Maybe a spinoff about Barry’s snake-in-the-grass handler played by the incomparable Stephen Root (who, as his IMDb reminds us, played that iconic stapler-hoarder in Office Space)? We could go the NoHank route with Fuches: Before Barry or maybe just Fuches? Maybe dial up the silly with Don’t F— with Fuches?

I hope you appreciate that I’m aging myself here — I haven’t made a point of catching Saturday Night Live since before the era of Farley, Sandler, and Spade. So when I tell you I had no real clue who Bill Hader was before watching Barry, I mean it. I knew him as one of the cops in Superbad and as the guy who gets insanely high on experimental weed in the opening scene of Pineapple Express, that’s it.

His work as both the lead of Barry and one of its creators catapulted my estimation of the star. The series is ravenously funny, surprisingly relatable, and occasionally devastating. Its action is as captivating as its humor is hilarious, reminding me of the underrated 1997 gem Grosse Pointe Blank.

Bill Hader in Barry

But I am nevertheless grateful Barry will get a conclusion and — judging by Bill Hader who says they’re ending the series because a “very clear ending presented itself” — a satisfying one.

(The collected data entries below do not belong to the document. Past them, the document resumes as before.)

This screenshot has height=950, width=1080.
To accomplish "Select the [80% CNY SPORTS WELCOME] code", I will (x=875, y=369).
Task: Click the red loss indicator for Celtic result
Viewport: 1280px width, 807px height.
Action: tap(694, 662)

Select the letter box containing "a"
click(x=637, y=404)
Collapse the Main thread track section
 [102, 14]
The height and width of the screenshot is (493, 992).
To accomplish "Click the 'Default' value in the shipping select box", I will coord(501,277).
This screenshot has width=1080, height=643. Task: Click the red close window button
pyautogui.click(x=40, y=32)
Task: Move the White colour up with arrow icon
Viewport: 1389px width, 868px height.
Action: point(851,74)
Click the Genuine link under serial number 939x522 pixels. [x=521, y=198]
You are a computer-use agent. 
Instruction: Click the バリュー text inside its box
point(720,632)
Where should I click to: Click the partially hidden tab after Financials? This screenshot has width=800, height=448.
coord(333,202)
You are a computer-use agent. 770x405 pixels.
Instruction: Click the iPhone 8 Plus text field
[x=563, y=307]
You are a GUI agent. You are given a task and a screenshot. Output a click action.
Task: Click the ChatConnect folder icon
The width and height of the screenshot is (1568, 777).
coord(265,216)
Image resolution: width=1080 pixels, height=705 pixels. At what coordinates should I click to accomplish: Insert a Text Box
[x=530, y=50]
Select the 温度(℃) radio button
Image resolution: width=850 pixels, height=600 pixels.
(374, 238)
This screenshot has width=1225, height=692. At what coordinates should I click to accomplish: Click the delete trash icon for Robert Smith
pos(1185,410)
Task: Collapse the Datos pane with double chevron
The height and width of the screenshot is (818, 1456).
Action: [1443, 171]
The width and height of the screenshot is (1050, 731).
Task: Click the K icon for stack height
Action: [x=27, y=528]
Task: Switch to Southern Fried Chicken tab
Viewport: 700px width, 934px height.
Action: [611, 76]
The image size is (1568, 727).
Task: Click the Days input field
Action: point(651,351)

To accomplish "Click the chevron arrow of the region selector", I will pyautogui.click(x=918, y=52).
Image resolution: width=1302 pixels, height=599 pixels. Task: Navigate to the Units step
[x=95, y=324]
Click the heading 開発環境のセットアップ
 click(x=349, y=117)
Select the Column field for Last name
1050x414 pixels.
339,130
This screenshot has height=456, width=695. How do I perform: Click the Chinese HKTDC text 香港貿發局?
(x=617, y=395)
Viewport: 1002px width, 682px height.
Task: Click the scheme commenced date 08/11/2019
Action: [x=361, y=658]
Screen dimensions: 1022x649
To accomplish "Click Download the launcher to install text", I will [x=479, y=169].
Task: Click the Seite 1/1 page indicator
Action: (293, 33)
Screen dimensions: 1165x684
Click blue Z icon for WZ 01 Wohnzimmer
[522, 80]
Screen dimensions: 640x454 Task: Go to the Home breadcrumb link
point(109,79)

We can’t keep slapping creators with one hand for endlessly returning to the same characters and stories, and then with the other chokehold them into agreeing that if something is good, it needs to keep going forever.

Gilligan needs to either get off the island or finally get eaten by cannibals. And either one could be potentially hilarious.

Don’t get me wrong: I love my Star Treks and my Marvel and I’ve spent more money on multiple franchises worth of Funko Pops than I’d like to admit. But sometimes — maybe even most of the time — it’s good for stories to eventually end. Barry is definitely one of those stories.